:: Available data ::
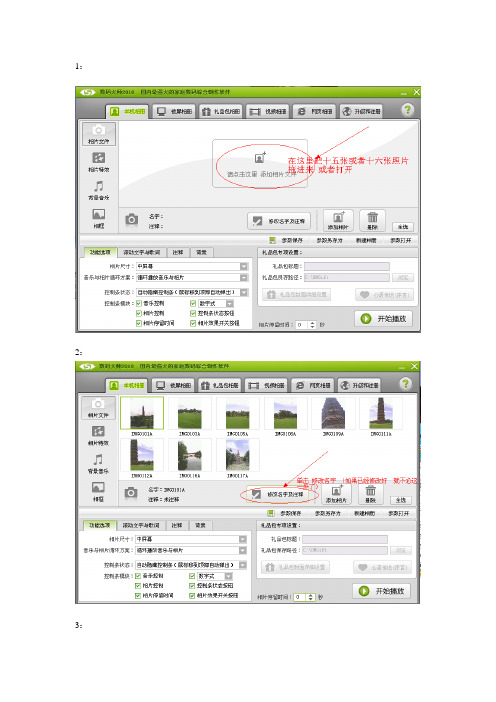Screen dimensions: 496x702
Task: Toggle 相片停留时间 checkbox in the empty album window
Action: pos(139,323)
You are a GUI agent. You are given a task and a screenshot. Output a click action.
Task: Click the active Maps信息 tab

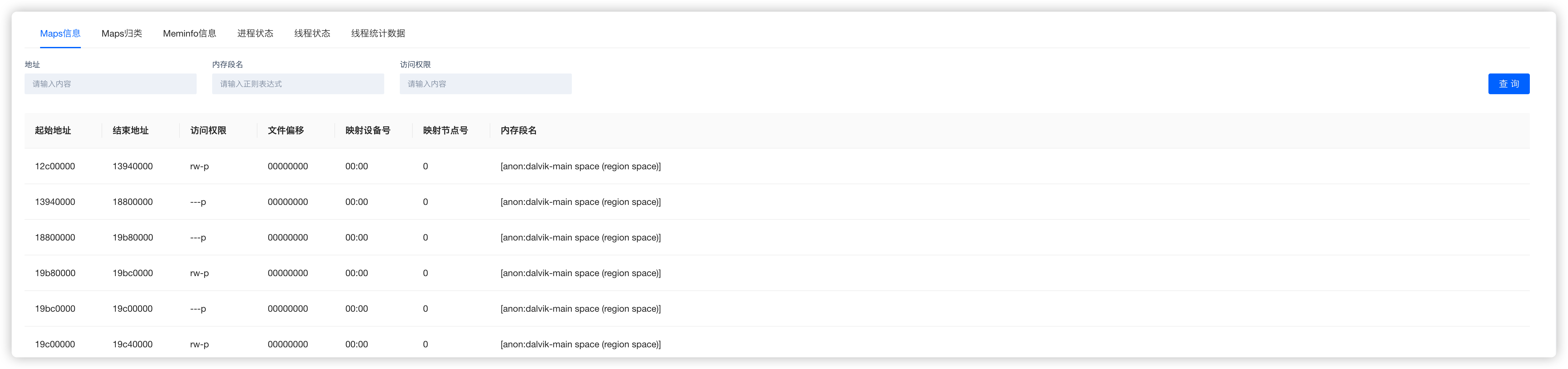tap(60, 33)
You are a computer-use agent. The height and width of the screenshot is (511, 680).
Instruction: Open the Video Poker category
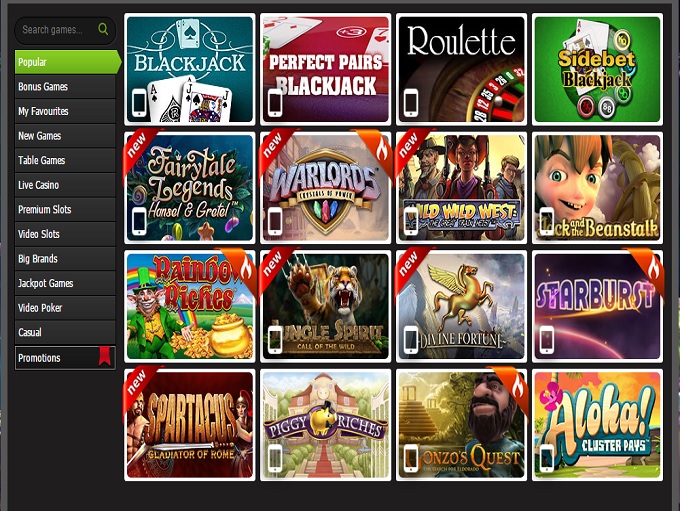pyautogui.click(x=65, y=308)
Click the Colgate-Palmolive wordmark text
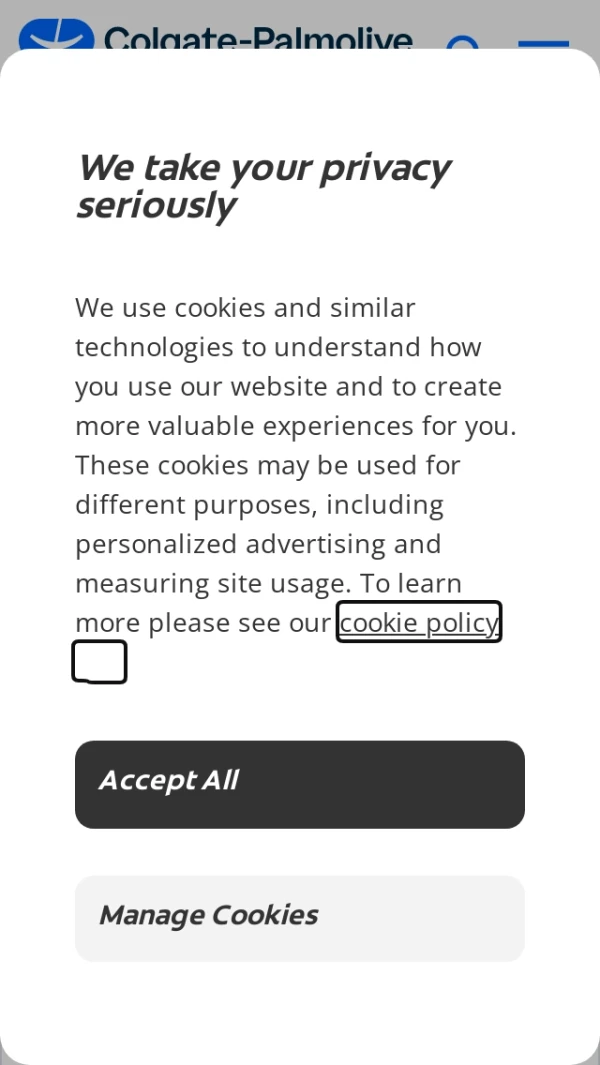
:::
- **Work to complete**: From the line with "Instruction: Open the Video Poker category" down to the end of the entries, retype each line exactly as written, but drop the pictures.

- **Reply to the task**:
Instruction: Open the Video Poker category
pyautogui.click(x=65, y=308)
Click the Colgate-Palmolive wordmark text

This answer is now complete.